RECORD EXTRACTS:
──────────────────────────────

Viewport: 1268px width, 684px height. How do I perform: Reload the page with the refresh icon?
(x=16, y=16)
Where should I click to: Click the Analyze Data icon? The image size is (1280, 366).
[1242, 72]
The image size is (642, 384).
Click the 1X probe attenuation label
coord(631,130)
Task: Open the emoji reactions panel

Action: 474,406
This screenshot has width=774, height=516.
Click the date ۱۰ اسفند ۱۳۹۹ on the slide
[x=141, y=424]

──────────────────────────────

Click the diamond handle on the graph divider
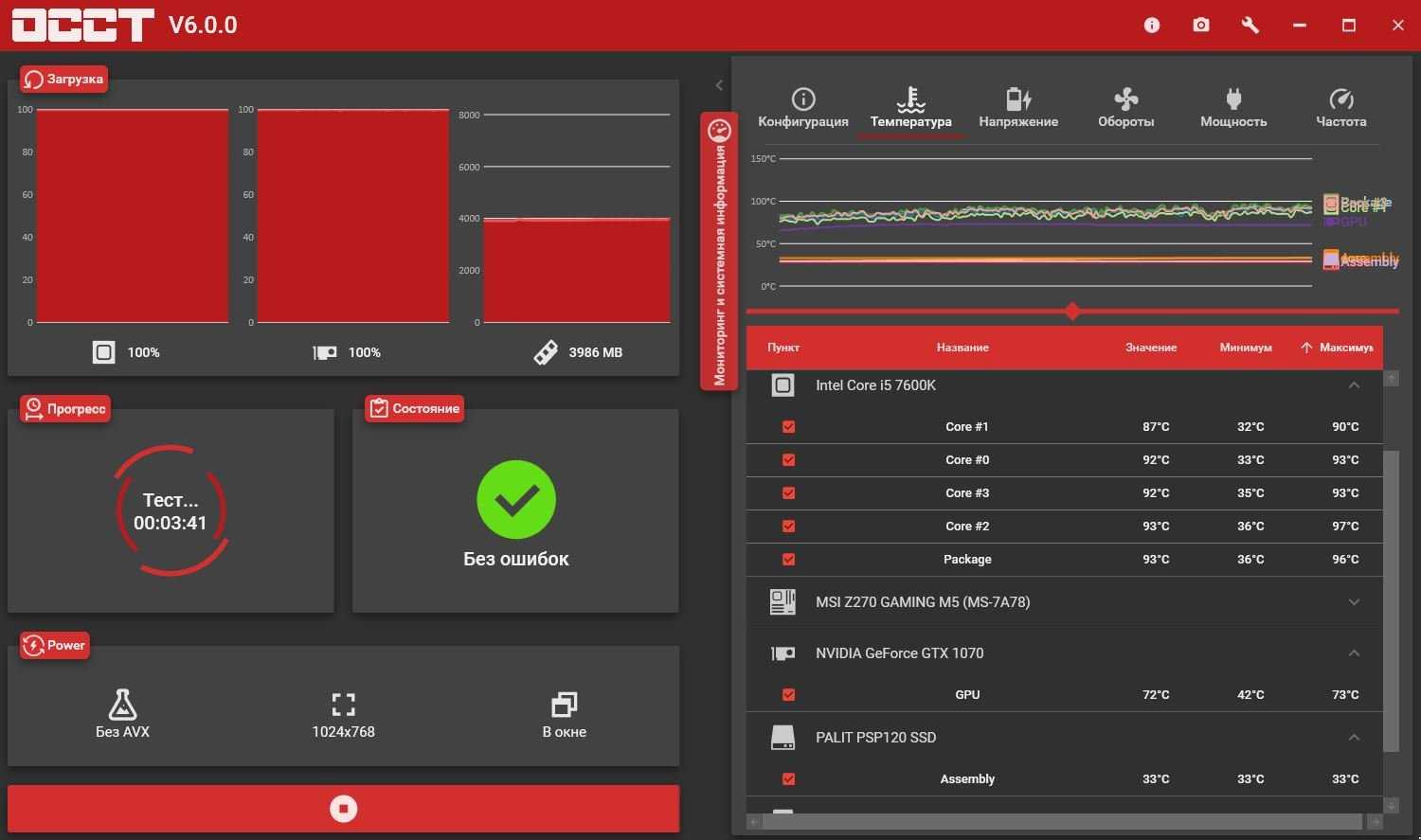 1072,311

──────────────────────────────

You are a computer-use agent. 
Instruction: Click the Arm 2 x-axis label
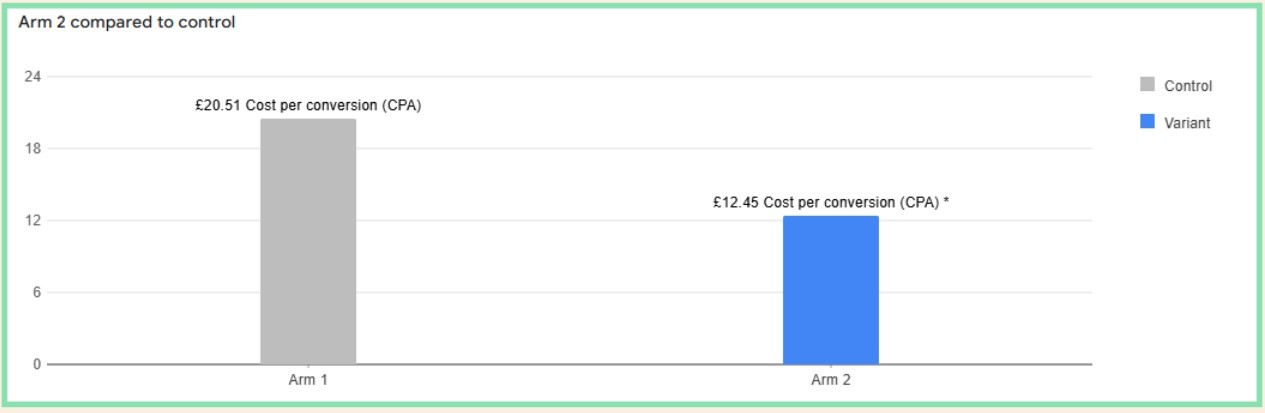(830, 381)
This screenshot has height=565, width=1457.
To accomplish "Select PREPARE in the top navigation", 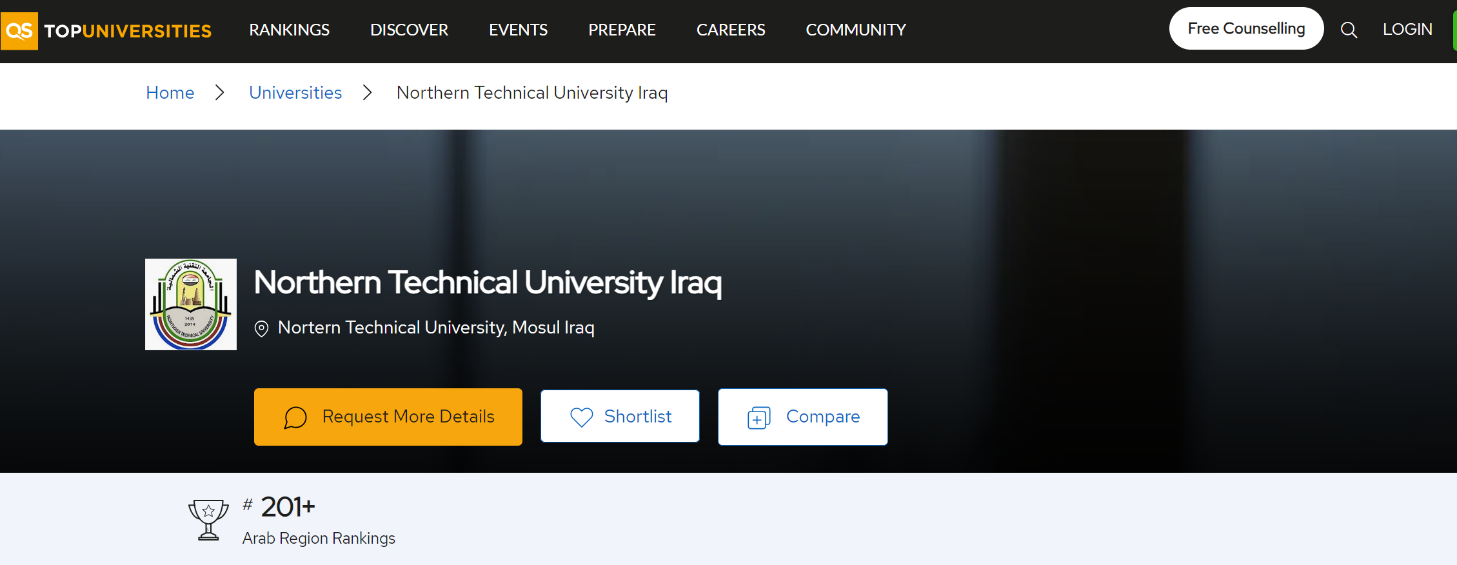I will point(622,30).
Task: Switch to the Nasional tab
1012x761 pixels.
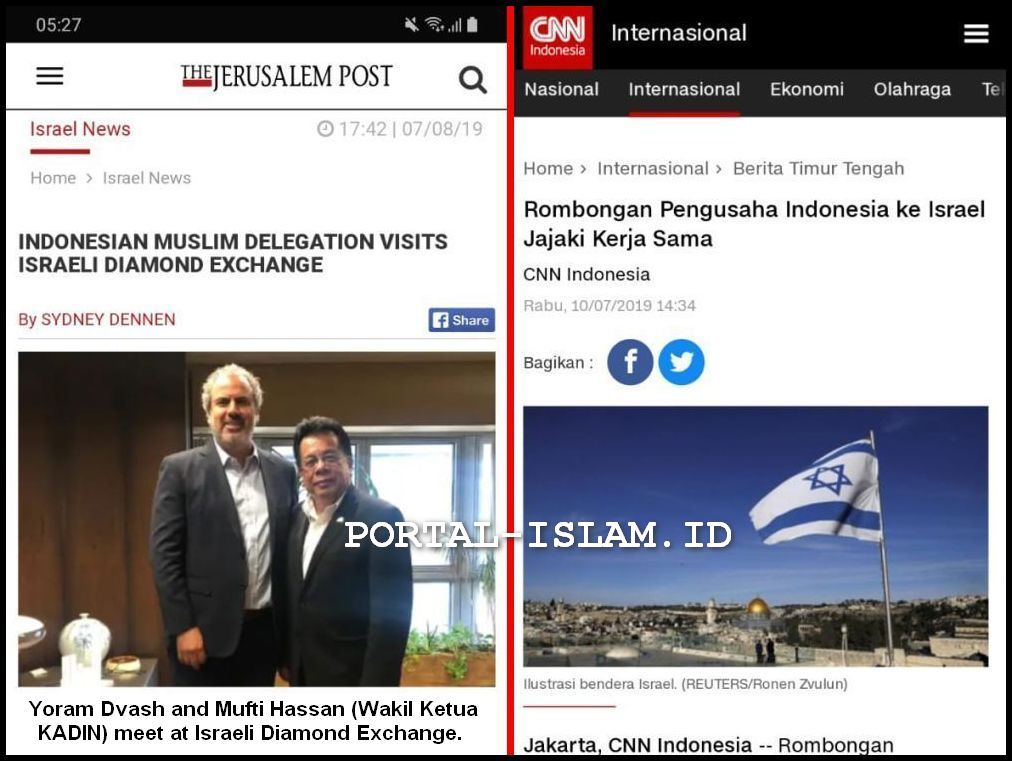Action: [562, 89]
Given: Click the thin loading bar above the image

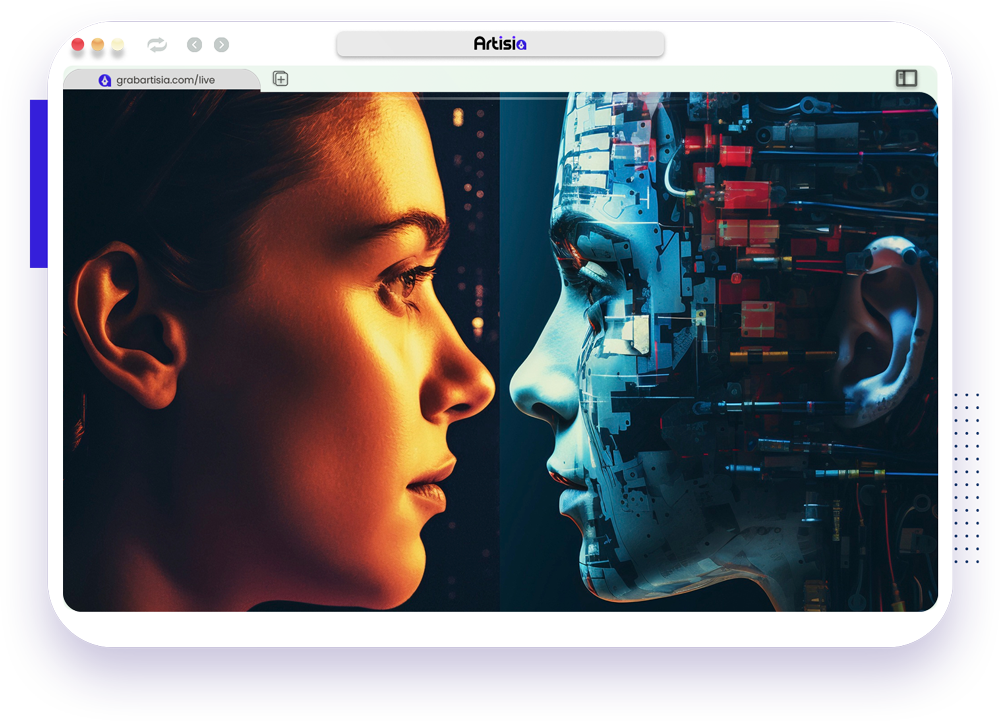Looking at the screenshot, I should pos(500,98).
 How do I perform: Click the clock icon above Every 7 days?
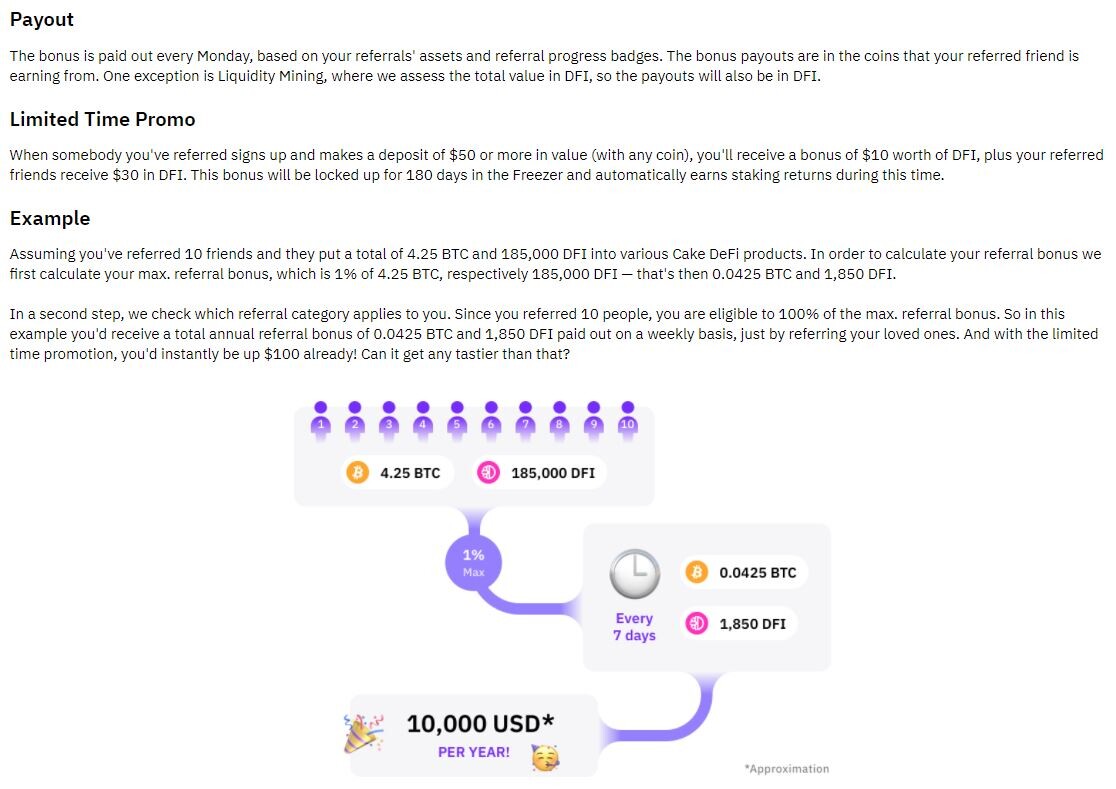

──────────────────────────────

EXERCISE BRIEF: Above are the records; report each line in them that includes the word "This".

YOUR SOLUTION:
This screenshot has width=774, height=516.
This screenshot has height=565, width=1457.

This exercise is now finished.